In bioavailability and bioequivalence studies, the pharmacokinetic parameters (AUC, Cmax) are often assumed to follow the log normal distribution. Further about log-normal distribution.
Saturday, July 05, 2008
Geometric Statistics, geometric CV, intra-subject variation
The common technique is to calculate the geometric statistics (geometric mean, geometric CV and geometric SD). Notice that the geometric CV is independent of the geometric mean (unlike the arithmetic CV which is dependent on the arithmetic mean) and the geometric CV is used in the sample size calculation. When calculating the geometric statistics, the data in original scale is log-transformed, then anti-log to transform back.
In crossover design, the geometric CV can be estimated from the mixed model and is used to gauge the intra-subject variation. Geometric CV = sqrt(exp(std^2)-1) or CV=sqrt(exp(variance)-1) where the std^2 is estimated by the MSE. Variance is from ODS ‘CovParms’ table of SAS PROC MIXEd. Another variation is inter-subject CV and the std^2 is estimated by the variance estimate for the random subject effect from the proc mixed procedure.

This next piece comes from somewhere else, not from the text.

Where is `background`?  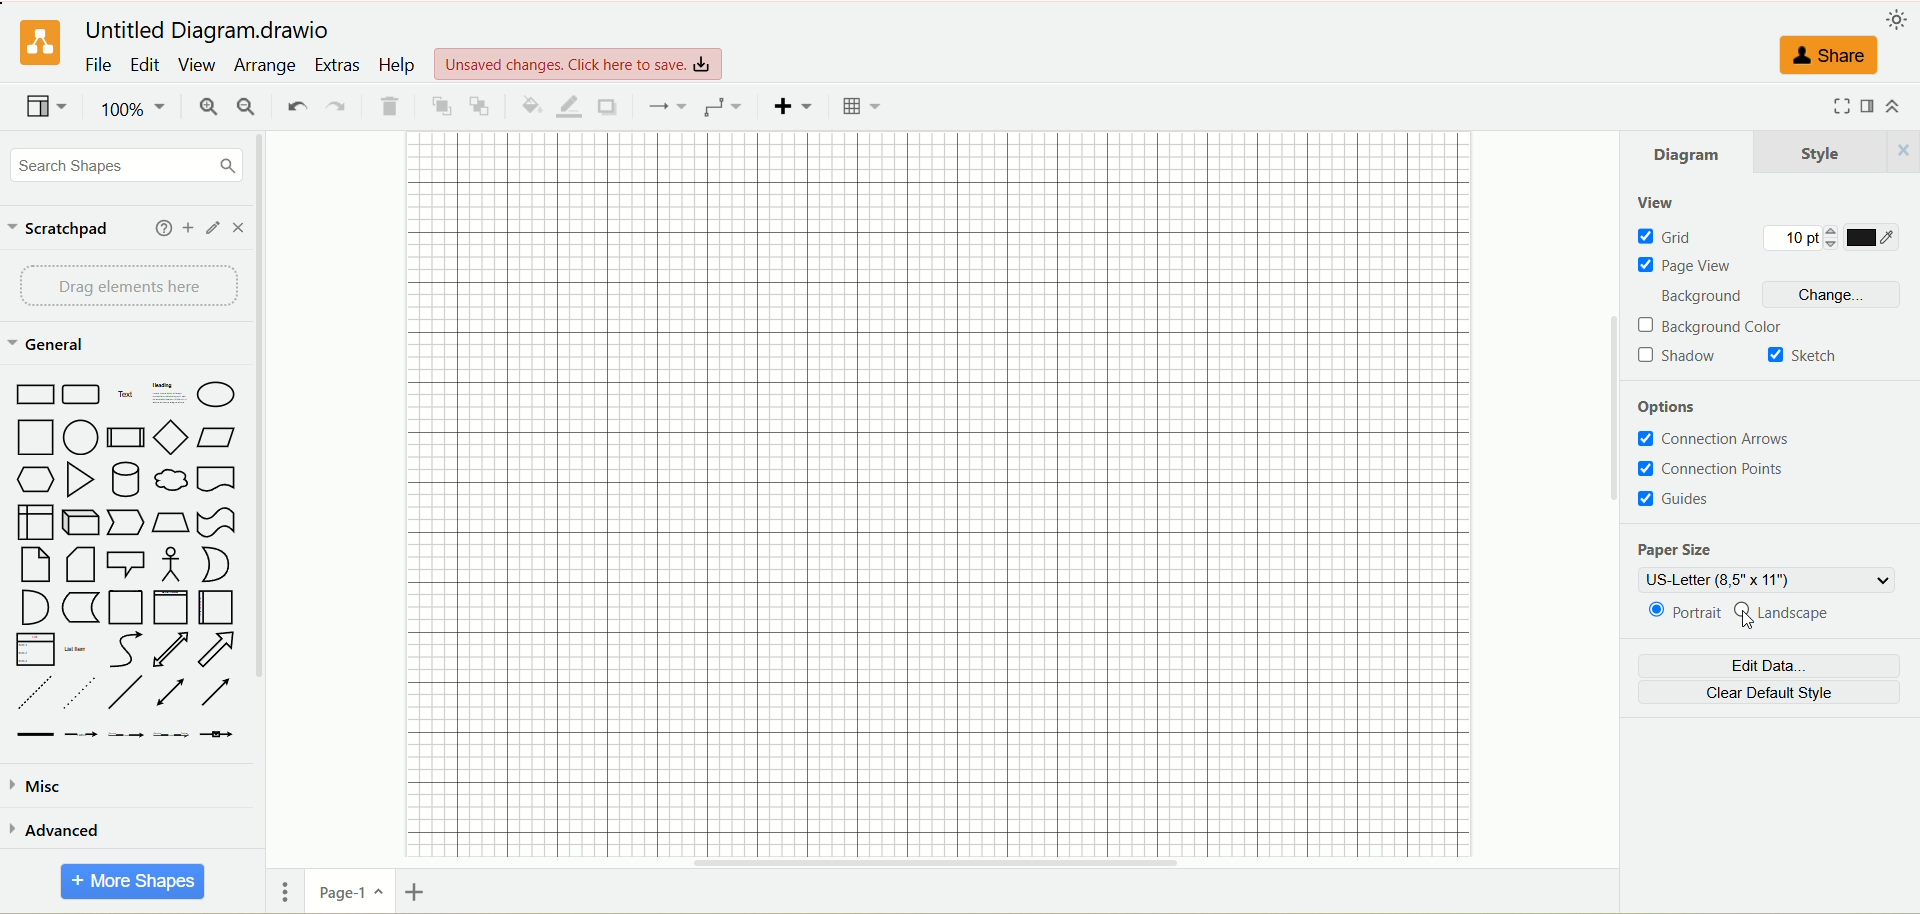 background is located at coordinates (1697, 296). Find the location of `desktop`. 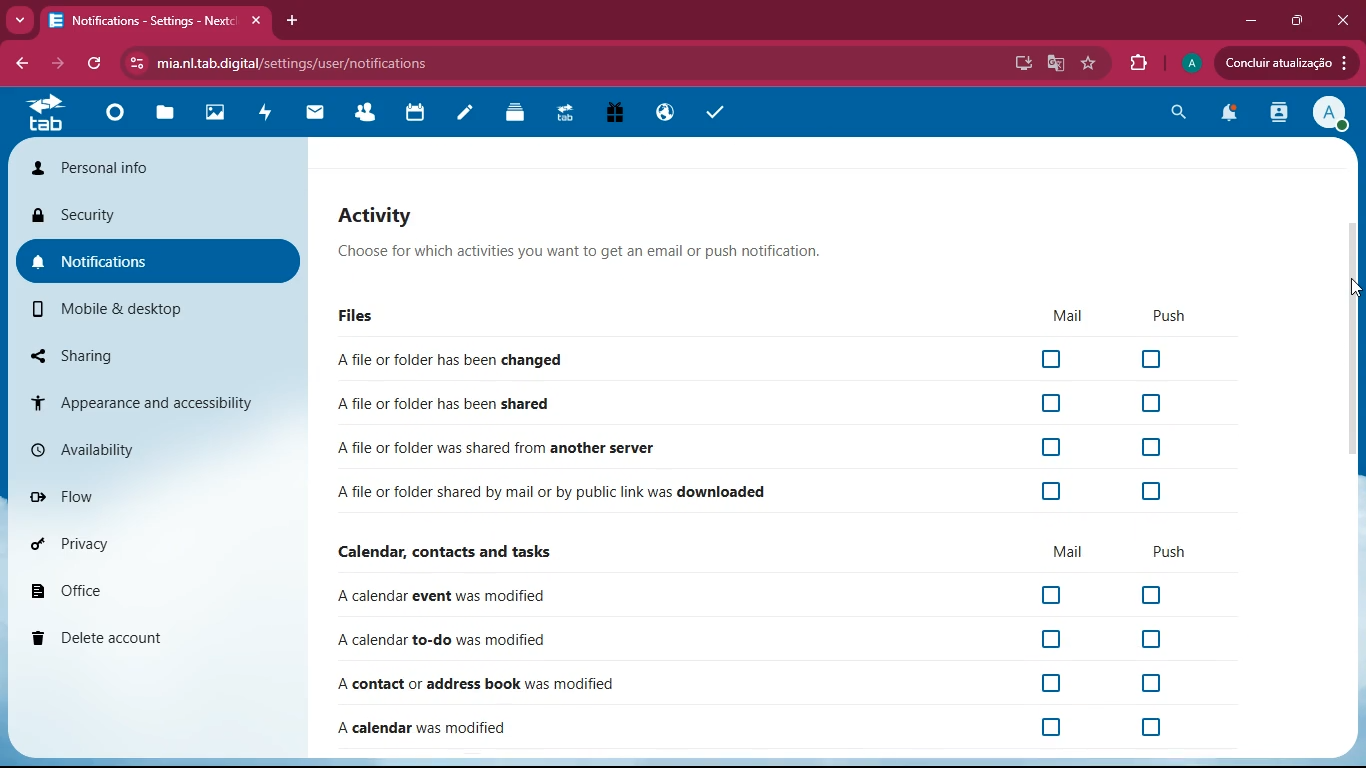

It should be cautioned that Geometric CV sometimes is just being called CV or intra-subject variability. I heard that some large pharmaceutical companies include 'intra-subject variability' in the standard data presentation for pharmacokinetic parameters.
The topic about the CV, geometric CV was discussed in Boomer.org (http://www.boomer.org/pkin/PK06/PK2006512.html), a discussion mailing list on bioavailability and bioequivalences. Boomer.org used to be a great resource for PK-related discussion. However, recently the discussion group was dominated by a lot of the junkies posted by Indian guys. I guess it is because of the booming generic drug development industry in India.